--- BEGIN ---
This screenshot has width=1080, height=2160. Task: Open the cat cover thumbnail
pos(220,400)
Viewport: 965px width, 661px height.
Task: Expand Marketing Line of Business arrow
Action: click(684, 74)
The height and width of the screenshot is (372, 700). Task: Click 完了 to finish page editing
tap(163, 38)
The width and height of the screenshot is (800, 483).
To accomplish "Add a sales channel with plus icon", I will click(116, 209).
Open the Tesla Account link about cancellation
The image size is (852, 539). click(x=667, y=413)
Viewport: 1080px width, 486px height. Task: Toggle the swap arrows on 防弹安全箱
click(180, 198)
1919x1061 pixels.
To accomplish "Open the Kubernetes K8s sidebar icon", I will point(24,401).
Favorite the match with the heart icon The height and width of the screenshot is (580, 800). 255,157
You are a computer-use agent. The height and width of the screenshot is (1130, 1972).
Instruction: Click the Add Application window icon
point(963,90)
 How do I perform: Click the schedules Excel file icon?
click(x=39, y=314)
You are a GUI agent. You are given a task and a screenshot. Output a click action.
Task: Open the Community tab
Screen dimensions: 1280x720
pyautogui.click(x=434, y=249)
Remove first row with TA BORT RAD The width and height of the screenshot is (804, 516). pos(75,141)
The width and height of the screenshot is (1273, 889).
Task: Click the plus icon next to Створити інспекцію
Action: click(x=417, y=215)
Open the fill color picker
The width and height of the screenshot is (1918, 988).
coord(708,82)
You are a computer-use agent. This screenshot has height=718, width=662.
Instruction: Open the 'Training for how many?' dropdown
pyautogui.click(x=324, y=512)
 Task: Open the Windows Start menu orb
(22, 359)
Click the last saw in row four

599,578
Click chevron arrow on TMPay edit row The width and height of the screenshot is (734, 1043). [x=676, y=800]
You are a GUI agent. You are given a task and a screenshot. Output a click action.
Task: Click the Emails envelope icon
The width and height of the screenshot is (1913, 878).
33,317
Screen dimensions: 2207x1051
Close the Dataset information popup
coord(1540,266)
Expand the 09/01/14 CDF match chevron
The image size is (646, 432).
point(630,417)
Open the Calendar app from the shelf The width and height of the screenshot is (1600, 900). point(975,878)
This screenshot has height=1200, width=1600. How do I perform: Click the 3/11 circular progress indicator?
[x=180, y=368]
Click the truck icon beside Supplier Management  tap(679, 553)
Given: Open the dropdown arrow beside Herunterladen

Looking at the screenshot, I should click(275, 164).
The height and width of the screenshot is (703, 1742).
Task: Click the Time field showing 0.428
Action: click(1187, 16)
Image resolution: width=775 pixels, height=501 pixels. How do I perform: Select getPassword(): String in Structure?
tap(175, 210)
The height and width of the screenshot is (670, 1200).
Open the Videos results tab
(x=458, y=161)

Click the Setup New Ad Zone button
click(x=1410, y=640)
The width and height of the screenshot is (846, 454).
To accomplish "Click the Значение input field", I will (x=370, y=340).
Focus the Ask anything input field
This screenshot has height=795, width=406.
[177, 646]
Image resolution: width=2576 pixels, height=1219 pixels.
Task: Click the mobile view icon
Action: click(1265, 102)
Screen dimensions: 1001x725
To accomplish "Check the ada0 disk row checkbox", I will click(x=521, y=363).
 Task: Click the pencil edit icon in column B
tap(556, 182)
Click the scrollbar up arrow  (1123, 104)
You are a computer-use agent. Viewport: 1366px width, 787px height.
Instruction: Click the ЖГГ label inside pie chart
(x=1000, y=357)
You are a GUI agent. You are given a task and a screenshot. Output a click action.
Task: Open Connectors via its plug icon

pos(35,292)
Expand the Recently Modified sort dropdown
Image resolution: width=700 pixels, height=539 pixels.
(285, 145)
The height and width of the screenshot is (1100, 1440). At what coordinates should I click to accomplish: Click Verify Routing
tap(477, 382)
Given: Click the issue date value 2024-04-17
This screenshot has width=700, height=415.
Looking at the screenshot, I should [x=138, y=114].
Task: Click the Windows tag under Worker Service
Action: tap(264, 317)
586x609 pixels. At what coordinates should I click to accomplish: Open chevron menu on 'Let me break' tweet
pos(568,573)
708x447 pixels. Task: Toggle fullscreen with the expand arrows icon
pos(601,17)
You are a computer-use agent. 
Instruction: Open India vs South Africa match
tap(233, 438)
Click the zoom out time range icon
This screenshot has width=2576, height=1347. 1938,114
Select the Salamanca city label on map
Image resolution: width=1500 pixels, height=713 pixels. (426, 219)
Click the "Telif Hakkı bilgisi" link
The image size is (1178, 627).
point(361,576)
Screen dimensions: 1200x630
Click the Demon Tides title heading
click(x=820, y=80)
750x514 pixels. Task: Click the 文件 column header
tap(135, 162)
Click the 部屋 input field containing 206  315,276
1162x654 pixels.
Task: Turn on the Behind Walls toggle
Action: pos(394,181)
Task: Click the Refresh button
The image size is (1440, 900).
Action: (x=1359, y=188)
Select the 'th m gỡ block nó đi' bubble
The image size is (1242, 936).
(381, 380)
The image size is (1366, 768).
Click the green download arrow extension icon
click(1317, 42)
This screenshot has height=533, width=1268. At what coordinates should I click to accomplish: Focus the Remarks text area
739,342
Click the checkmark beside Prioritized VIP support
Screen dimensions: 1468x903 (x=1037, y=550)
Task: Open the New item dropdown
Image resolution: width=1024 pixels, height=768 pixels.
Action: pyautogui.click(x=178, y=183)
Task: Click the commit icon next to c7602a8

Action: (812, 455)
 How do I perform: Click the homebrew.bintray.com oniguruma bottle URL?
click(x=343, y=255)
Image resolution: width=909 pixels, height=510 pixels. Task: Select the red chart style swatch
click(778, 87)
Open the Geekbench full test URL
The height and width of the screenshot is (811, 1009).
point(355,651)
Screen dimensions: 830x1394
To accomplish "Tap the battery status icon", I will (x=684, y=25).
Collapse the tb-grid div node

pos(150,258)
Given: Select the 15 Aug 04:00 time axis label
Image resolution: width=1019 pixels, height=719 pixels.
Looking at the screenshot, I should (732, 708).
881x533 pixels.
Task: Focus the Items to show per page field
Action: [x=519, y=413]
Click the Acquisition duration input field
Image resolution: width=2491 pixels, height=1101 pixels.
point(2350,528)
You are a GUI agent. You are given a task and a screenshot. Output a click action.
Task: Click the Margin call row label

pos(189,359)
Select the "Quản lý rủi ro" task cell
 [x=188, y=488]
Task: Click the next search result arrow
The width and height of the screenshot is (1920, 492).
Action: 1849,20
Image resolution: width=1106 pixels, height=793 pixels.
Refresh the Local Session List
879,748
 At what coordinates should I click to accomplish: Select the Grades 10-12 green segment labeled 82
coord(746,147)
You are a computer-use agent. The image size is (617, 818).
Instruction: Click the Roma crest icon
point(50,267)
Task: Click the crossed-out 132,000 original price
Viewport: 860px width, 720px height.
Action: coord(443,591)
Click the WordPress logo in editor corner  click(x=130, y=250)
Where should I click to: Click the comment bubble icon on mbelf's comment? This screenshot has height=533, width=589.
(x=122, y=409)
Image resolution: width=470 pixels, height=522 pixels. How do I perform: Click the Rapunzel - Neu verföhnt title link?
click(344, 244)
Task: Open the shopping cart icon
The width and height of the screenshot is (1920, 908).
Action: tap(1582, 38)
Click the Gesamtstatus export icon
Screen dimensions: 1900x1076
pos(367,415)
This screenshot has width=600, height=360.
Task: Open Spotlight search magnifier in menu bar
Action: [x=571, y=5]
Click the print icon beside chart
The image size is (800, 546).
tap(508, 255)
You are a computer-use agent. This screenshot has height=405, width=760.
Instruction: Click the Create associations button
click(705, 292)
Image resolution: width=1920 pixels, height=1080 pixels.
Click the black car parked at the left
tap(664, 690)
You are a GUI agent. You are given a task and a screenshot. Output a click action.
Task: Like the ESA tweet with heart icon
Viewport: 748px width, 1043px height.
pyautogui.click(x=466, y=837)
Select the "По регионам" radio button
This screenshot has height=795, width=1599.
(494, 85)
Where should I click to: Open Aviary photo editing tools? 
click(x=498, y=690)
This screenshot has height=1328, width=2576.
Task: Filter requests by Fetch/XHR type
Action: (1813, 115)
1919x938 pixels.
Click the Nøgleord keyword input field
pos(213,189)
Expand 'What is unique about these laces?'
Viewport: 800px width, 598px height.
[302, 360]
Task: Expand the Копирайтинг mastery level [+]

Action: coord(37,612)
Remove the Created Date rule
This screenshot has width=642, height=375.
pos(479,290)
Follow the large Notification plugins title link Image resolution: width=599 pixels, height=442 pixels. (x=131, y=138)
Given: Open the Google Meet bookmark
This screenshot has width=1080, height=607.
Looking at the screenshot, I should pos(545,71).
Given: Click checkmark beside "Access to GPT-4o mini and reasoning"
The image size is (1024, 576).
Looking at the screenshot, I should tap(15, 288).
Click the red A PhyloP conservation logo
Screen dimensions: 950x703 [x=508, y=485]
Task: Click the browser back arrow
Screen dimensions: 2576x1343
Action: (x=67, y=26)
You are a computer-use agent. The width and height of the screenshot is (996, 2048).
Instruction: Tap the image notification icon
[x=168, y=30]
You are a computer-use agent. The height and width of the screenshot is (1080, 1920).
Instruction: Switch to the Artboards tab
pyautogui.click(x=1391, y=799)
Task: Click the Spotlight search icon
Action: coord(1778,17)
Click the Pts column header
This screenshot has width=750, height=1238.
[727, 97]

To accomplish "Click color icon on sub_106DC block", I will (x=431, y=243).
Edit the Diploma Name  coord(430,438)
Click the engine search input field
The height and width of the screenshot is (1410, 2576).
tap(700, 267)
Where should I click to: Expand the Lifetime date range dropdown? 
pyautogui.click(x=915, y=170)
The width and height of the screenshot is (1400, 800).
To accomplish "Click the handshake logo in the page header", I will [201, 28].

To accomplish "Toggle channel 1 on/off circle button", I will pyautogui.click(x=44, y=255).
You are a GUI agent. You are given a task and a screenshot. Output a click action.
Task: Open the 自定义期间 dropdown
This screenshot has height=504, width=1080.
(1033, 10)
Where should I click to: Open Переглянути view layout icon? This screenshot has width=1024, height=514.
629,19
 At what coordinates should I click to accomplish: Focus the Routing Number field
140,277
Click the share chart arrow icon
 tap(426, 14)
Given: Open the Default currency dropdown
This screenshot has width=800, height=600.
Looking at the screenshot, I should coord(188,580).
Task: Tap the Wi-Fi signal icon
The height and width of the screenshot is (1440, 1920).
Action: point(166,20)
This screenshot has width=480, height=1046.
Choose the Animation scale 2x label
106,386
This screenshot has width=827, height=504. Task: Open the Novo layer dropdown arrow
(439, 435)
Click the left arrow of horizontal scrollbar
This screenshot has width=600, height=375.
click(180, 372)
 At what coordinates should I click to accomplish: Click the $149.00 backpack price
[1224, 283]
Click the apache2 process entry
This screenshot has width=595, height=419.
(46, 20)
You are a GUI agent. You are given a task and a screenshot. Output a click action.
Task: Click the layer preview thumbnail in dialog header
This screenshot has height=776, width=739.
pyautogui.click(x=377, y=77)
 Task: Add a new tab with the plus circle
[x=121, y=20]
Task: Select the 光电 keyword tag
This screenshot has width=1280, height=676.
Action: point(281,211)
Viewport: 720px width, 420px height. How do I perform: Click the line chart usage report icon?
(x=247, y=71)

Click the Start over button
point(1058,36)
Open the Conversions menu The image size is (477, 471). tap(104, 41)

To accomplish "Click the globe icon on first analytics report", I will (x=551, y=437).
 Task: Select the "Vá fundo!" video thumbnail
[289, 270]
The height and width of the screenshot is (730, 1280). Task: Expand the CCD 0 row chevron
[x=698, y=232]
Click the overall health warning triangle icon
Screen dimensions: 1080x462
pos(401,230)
--- END ---
## Instructions for the task
Reproduce the data verbatim, starting at the line that contains "has height=405, width=760." and ending after the line that contains "Follow the large".

## Output below
You are a computer-use agent. This screenshot has height=405, width=760.
Instruction: Click the Create associations button
click(705, 292)
Image resolution: width=1920 pixels, height=1080 pixels.
Click the black car parked at the left
tap(664, 690)
You are a GUI agent. You are given a task and a screenshot. Output a click action.
Task: Like the ESA tweet with heart icon
Viewport: 748px width, 1043px height.
pyautogui.click(x=466, y=837)
Select the "По регионам" radio button
This screenshot has height=795, width=1599.
(494, 85)
Where should I click to: Open Aviary photo editing tools? 
click(x=498, y=690)
This screenshot has height=1328, width=2576.
Task: Filter requests by Fetch/XHR type
Action: (1813, 115)
1919x938 pixels.
Click the Nøgleord keyword input field
pos(213,189)
Expand 'What is unique about these laces?'
Viewport: 800px width, 598px height.
[302, 360]
Task: Expand the Копирайтинг mastery level [+]

Action: coord(37,612)
Remove the Created Date rule
This screenshot has width=642, height=375.
pos(479,290)
Follow the large Notification plugins title link Image resolution: width=599 pixels, height=442 pixels. (x=131, y=138)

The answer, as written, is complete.